* REQUISITI DEL COMPITO *
1. Rispondi a queste domande sul brano dedicato all'Arabia Saudita e al dollaro:
(a) Chi avrebbe snobbato il principe ereditario Mohammed bin Salman per incontrare Vladimir Putin?
(b) In quale valuta, secondo le dichiarazioni del 2022, i sauditi volevano farsi pagare il greggio venduto alla Cina?
(c) In quale sede Mohammed Al-Jadaan ha parlato, a gennaio 2023, del commercio in valute diverse dal dollaro?
2. Scrivi il seguito del brano dedicato all'Arabia Saudita e al dollaro, partendo dopo la sua ultima frase.

* BRANO DA LEGGERE *
▼

Come riportato da Renovatio 21, pare che il principe ereditario saudita Mohammed bin Salman – capo de facto del regno islamico – cinque mesi fa abbia snobbato i britannici per incontrare il presidente della Federazione Russa Vladimir Putin. Negli stessi mesi il Regno aveva stipulato con la Cina un accordo di scambio per il commercio senza dollari.

 

Lo scambio di petrolio senza l’intermediazione del dollaro, iniziata nel 2022 con le dichiarazioni dei sauditi sulla volontà di vendere il greggio alla Cina facendosi pagare in yuan, porterà alla dedollarizzazione definitiva del commercio globale.

 

A gennaio 2023, il ministro delle finanze dell’Arabia Saudita Mohammed Al-Jadaan ha dichiarato al World Economic Forum che il Regno è aperto a discutere il commercio di valute diverse dal dollaro USA.

▲

* DATI REGISTRATI *

▼

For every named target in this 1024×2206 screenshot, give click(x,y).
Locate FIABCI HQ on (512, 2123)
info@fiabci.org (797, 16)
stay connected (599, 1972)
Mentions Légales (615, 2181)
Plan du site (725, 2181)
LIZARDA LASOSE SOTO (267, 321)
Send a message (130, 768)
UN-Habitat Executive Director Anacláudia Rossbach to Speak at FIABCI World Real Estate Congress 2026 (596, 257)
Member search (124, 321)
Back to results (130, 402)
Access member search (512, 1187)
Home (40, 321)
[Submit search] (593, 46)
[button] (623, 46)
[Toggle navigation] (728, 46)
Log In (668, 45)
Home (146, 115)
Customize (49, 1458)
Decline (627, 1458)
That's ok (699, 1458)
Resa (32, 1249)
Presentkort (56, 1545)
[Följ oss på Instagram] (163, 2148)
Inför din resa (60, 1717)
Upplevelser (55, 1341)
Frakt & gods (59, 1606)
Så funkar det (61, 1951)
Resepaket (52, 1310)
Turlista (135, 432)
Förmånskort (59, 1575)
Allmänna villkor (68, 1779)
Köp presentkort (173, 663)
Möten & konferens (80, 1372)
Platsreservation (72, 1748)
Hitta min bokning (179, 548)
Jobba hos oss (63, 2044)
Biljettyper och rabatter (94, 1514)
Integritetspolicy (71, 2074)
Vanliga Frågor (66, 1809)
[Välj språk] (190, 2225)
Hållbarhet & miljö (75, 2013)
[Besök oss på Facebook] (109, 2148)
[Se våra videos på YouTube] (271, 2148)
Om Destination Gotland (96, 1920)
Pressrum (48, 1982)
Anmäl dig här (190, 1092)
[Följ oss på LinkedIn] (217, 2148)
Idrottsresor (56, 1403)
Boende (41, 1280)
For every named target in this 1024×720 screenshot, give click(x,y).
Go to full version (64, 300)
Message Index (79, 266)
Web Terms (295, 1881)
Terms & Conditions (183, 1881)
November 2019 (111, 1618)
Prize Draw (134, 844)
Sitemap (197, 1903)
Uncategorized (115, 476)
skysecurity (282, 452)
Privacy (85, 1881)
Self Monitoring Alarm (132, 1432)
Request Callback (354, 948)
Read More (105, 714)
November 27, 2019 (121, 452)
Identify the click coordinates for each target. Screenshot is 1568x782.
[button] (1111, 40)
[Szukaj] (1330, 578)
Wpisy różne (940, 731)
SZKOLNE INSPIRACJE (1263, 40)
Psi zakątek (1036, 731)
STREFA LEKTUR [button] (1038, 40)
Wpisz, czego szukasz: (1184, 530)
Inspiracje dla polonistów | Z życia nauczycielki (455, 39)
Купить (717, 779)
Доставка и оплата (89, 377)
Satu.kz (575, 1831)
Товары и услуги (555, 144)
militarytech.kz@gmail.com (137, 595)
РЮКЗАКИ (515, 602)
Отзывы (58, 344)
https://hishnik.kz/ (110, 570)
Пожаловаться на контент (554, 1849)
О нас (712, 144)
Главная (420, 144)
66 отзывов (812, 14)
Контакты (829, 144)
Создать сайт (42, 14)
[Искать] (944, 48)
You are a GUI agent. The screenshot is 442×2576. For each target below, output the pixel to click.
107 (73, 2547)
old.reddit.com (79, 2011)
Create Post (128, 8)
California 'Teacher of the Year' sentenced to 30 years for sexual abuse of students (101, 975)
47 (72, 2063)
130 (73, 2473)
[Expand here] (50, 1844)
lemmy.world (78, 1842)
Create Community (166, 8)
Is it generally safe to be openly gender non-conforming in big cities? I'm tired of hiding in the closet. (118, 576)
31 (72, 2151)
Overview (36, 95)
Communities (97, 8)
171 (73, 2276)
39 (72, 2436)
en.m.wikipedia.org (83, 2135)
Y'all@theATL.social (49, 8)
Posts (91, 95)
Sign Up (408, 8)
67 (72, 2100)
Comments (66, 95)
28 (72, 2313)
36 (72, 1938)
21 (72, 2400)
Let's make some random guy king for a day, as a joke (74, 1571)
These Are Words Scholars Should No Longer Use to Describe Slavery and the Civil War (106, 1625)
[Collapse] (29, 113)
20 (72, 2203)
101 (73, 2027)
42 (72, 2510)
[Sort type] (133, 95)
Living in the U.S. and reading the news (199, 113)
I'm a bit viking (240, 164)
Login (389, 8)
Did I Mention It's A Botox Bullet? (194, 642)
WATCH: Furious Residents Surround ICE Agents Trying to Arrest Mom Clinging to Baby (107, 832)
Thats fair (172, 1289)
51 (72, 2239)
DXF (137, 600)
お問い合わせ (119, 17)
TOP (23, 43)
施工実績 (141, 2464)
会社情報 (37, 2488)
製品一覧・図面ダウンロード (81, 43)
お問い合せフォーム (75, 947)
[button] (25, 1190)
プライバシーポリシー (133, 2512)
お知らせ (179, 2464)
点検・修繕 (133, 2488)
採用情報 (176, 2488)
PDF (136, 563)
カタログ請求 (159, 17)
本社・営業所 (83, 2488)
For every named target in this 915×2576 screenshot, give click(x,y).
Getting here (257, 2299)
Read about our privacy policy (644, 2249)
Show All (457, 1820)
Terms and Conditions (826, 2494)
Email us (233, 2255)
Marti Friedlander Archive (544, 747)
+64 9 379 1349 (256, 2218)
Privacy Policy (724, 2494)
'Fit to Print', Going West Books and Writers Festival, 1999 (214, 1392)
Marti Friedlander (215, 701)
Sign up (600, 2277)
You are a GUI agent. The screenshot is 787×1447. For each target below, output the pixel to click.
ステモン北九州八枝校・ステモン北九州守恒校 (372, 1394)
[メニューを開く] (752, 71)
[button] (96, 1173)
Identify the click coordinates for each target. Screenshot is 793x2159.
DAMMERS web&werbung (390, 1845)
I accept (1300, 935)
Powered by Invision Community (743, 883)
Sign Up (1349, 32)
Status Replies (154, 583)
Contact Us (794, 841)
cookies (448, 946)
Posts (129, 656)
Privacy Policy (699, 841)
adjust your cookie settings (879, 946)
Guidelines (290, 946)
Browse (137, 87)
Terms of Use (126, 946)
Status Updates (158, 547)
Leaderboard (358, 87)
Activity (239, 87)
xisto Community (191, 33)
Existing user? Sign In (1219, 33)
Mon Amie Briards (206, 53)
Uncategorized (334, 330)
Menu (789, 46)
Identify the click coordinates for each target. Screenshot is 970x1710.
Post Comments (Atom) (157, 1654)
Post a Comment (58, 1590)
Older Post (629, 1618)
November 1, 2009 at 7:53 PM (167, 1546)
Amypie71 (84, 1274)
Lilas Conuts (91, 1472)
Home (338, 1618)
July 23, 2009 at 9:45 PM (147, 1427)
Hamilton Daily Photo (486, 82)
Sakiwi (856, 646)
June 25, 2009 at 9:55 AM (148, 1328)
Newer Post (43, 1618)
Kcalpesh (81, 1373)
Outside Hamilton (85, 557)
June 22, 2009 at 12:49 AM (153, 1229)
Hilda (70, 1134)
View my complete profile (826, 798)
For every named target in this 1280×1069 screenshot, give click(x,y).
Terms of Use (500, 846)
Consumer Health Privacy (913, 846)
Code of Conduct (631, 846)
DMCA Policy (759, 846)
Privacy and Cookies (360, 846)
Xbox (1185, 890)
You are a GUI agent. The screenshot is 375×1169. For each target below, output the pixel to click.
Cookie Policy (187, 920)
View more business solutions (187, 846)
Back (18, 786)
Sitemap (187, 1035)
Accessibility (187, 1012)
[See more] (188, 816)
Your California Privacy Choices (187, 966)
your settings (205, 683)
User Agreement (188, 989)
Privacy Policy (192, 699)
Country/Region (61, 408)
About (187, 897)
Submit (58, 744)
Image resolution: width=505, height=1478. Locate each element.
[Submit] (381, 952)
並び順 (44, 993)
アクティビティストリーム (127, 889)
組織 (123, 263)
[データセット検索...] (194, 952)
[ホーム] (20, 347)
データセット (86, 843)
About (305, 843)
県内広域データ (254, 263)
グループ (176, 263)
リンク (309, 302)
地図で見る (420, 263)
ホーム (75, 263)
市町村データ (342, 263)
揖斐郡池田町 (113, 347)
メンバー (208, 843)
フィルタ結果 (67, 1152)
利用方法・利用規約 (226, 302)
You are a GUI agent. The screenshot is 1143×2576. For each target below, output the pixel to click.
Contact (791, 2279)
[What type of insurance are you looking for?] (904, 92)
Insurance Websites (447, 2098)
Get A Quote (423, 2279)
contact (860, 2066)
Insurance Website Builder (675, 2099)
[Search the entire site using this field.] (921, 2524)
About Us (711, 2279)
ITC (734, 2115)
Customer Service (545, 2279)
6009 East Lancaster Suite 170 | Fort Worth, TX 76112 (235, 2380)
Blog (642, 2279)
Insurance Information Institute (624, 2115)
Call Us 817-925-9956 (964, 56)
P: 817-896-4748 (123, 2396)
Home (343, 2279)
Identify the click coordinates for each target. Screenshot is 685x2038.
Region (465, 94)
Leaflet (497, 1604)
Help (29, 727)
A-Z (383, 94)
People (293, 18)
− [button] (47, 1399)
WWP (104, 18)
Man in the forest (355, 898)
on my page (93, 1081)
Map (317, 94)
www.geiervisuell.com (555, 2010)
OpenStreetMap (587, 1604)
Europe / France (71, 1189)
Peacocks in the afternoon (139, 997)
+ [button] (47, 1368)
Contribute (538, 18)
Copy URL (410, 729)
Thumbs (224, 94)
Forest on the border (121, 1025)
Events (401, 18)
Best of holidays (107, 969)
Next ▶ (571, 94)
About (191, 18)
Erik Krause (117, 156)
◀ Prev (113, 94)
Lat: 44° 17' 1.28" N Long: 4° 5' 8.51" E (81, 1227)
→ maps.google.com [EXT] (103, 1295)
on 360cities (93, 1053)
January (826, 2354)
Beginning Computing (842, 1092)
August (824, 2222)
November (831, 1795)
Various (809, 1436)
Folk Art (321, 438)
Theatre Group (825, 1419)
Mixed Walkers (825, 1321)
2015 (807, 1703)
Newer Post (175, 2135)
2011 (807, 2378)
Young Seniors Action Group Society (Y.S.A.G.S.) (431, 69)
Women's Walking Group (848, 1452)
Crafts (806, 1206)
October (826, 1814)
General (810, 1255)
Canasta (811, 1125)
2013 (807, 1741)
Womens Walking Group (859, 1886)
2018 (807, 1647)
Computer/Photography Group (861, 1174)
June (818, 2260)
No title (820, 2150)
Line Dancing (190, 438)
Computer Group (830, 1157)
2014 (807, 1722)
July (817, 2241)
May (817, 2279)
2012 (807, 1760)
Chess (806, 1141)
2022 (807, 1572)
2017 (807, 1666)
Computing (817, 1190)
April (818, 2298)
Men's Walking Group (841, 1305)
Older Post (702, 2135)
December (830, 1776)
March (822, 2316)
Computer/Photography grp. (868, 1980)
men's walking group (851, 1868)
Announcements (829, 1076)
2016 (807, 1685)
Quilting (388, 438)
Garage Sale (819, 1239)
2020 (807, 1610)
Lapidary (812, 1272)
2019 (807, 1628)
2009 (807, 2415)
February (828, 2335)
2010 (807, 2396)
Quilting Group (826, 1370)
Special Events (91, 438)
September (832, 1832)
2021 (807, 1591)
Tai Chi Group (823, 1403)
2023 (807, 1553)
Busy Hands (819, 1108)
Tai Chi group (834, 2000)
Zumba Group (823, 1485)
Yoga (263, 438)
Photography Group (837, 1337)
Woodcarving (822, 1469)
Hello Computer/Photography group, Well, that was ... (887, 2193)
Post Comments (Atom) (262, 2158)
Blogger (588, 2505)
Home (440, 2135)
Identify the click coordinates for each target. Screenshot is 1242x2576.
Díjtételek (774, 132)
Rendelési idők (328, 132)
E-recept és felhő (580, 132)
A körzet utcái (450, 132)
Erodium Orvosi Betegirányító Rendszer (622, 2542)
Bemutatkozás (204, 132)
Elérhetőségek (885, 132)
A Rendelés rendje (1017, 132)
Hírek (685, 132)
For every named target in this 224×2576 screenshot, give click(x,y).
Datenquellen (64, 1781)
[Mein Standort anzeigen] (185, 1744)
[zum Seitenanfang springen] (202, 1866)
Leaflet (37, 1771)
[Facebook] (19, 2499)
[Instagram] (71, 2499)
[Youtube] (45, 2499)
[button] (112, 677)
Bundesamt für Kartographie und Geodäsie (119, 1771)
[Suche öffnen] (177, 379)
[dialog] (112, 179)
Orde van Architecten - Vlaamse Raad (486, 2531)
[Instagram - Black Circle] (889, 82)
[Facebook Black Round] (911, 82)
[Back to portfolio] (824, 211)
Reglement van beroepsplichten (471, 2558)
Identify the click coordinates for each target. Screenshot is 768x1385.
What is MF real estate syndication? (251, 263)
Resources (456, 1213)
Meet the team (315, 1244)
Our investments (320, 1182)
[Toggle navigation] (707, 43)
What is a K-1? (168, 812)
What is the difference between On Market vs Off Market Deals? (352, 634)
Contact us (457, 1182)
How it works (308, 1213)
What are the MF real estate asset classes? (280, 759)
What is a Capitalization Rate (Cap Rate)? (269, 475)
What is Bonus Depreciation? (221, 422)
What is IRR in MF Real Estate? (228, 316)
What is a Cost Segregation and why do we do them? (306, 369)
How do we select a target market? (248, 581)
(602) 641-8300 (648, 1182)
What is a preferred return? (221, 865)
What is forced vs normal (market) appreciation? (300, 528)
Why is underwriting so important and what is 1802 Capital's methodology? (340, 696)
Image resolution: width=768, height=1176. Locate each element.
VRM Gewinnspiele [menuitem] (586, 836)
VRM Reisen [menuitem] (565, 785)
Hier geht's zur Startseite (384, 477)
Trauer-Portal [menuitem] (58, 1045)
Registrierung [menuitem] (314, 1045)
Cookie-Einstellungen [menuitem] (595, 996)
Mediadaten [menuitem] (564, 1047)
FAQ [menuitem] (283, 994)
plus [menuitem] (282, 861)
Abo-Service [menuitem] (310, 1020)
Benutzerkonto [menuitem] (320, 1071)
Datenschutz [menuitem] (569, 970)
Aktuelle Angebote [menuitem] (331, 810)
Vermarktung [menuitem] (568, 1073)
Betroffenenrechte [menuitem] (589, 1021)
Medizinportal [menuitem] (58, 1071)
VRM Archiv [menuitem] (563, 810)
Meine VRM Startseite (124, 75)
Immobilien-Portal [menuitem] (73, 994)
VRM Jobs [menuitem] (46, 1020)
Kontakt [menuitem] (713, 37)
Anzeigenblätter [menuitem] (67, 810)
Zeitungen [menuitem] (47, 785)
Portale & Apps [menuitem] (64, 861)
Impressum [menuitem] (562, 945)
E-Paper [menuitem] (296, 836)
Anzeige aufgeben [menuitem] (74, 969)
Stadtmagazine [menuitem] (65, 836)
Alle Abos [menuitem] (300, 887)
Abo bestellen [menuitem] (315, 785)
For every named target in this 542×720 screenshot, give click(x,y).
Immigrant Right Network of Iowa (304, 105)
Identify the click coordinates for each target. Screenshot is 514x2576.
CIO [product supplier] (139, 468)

▲

* RISPOSTE *
1.
(a) I britannici.
(b) In yuan.
(c) Al World Economic Forum.

2.
«Non ci sono problemi con la discussione su come stabiliamo i nostri accordi commerciali, se è in dollari USA, se è l’euro, se è il riyal saudita», aveva detto Al-Jadaan in un’intervista a Bloomberg TV durante il WEF di Davos. «Non credo che stiamo respingendo o escludendo qualsiasi discussione che contribuirà a migliorare il commercio in tutto il mondo».

 

Il rapporto tra la Casa Saud e Washington, con gli americani impegnati a difendere la famiglia reale araba in cambio dell’uso del dollaro nel commercio del greggio (come da accordi presi sul Grande Lago Amaro tra Roosevelt e il re saudita Abdulaziz nel 1945) sembra essere arrivato al termine.